Andrew Dodson

dodsonStandardisation of Ki67 in breast cancer prognostication
Presentation (PDF)

The assessment of proliferation in normal and diseased tissues by the immunohistochemical demonstration of the presence of Ki67 protein provides important information to the cell biology researcher and clinical pathologist alike. In the context of breast pathology, its principle use is to inform on prognosis and additionally it is also useful in prediction of response to treatment [1].
The presentation will introduce some of the recent advances that have been made in understanding the precise role of Ki67 in the cell cycle and will then discuss the practicalities of its assessment with regard to reproducibility and clinical utility, and review some of the progress that has been made in standardisation [2, 3].
Ki67 is used as a stand-alone reporter of proliferation levels and is also incorporated in a variety of algorithms such as IHC4+C and the Magee Equations [4, 5]. We will look at the advantages and disadvantages of both approaches.

  1. Denkert, C., et al., Strategies for developing Ki67 as a useful biomarker in breast cancer. Breast, 2015. 24 Suppl 2: p. S67-72.

  2. Polley, M.Y., et al., An international study to increase concordance in Ki67 scoring. Mod Pathol, 2015. 28(6): p. 778-86.

  3. Dodson, A., et al., Risk of recurrence estimates with IHC4+C are tolerant of variations in staining and scoring: an analytical validity study. J Clin Pathol, 2016. 69(2): p. 128-35.

  4. Dowsett, M., et al., Prediction of risk of distant recurrence using the 21-gene recurrence score in node-negative and node-positive postmenopausal patients with breast cancer treated with anastrozole or tamoxifen: a TransATAC study. J Clin Oncol, 2010. 28(11): p. 1829-34.

  5. Klein, M.E., et al., Prediction of the Oncotype DX recurrence score: use of pathology-generated equations derived by linear regression analysis. Mod Pathol, 2013. 26(5): p. 658-64.

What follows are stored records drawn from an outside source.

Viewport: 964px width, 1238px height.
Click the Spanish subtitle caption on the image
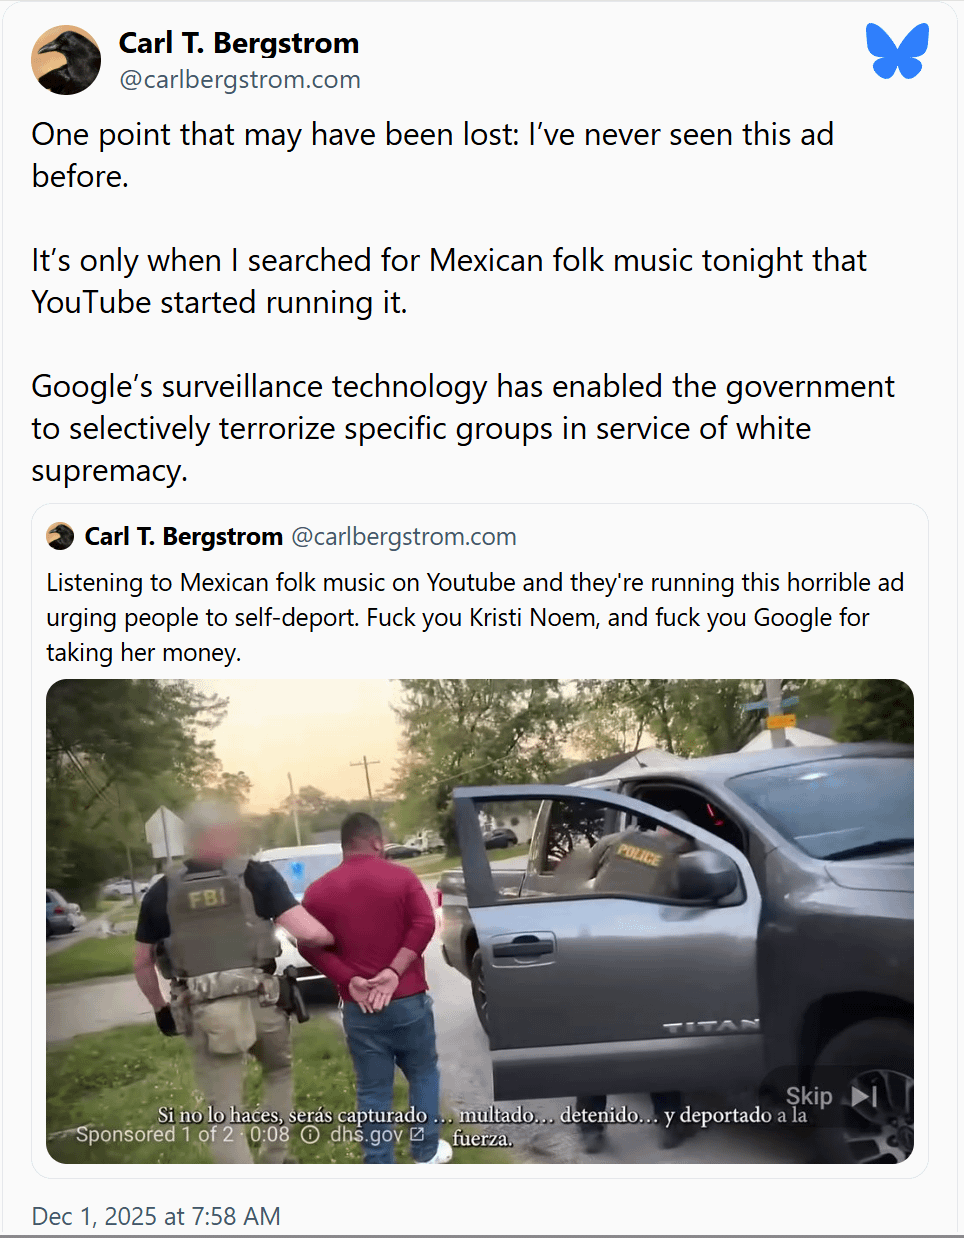coord(482,1126)
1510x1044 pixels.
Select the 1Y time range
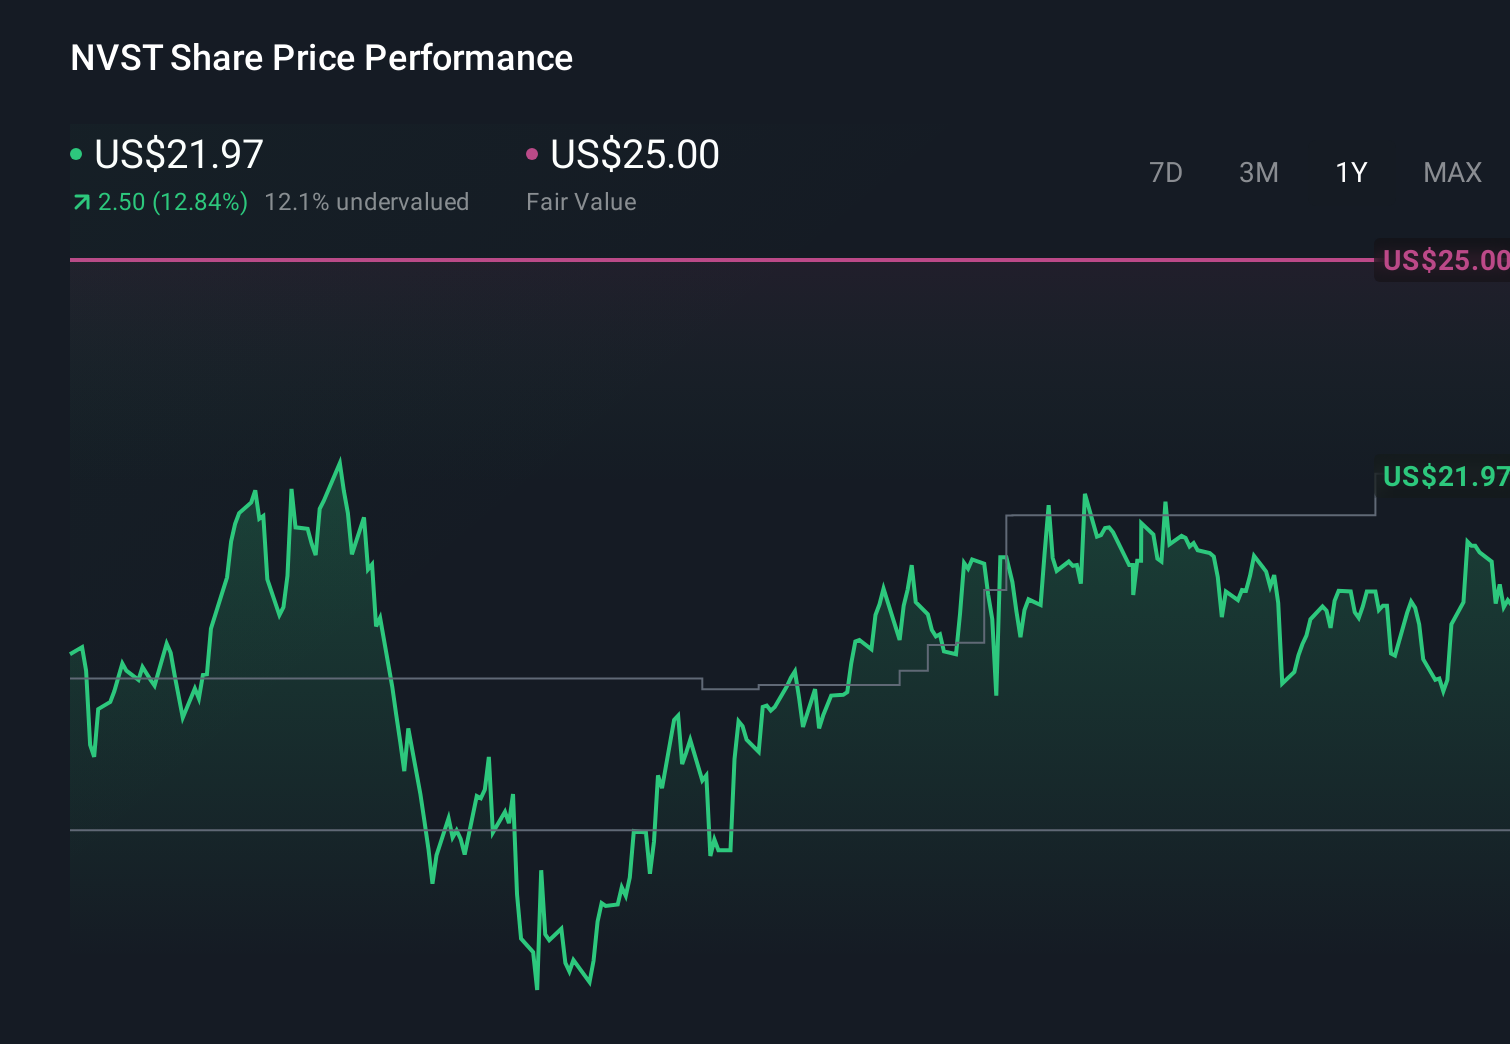pos(1350,172)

I began my career as a biomedical scientist in 1981 at St George’s Hospital in London where I trained in histopathology and was first introduced to the science of immunocytochemistry. In the early 1990’s I took up a post at the Royal Liverpool University Hospital, where I managed their Immunocytochemistry laboratories for both clinical and academic services. Latterly in my time there I was increasingly involved the introduction of molecular pathology into the diagnostics services. In 1995 I became an assessor for the UK NEQAS ICC & ISH scheme and I am the scheme’s deputy director, a post I have held since 2008. In 2013 I returned to London to a post in clinical research at the Royal Marsden Hospital within the then newly established Ralph Lauren Centre for Breast Cancer Research.

Recent publications

  1. Gellert P, Segal CV, Gao Q, López-Knowles E, Martin LA, Dodson A, Li T, Miller CA, Lu C, Mardis ER, Gillman A, Morden J, Graf M, Sidhu K, Evans A, Shere M, Holcombe C, McIntosh SA, Bundred N, Skene A, Maxwell W, Robertson J, Bliss JM, Smith I, Dowsett M; POETIC Trial Management Group and Trialists. Impact of mutational profiles on response of primary oestrogen receptor-positive breast cancers to oestrogen deprivation. Nat Commun. 2016 Nov 9;7:13294

  2. Kirwan CC, Coles CE, Bliss J; PRIMETIME Protocol Working Group.; PRIMETIME Protocol Working Group. It’s PRIMETIME. Postoperative Avoidance of Radiotherapy: Biomarker Selection of Women at Very Low Risk of Local Recurrence. Clin Oncol (R Coll Radiol). 2016 Sep;28(9):594-6.

  3. López-Knowles E, Gao Q, Cheang MC, Morden J, Parker J, Martin LA, Pinhel I, McNeill F, Hills M, Detre S, Afentakis M, Zabaglo L, Dodson A, Skene A, Holcombe C, Robertson J, Smith I, Bliss JM, Dowsett M; POETIC trialists. Heterogeneity in global gene expression profiles between biopsy specimens taken peri-surgically from primary ER-positive breast carcinomas. Breast Cancer Res. 2016 Apr1;18(1):39.

  4. Dodson A, Zabaglo L, Yeo B, Miller K, Smith I, Dowsett M. Risk of recurrence estimates with IHC4+C are tolerant of variations in staining and scoring: an analytical validity study. J Clin Pathol. 2016 Feb;69(2):128-35.

  5. Yeo B, Zabaglo L, Hills M, Dodson A, Smith I, Dowsett M. Clinical utility of the IHC4+C score in oestrogen receptor-positive early breast cancer: a prospective decision impact study. Br J Cancer. 2015 Jul 28;113(3):390-5.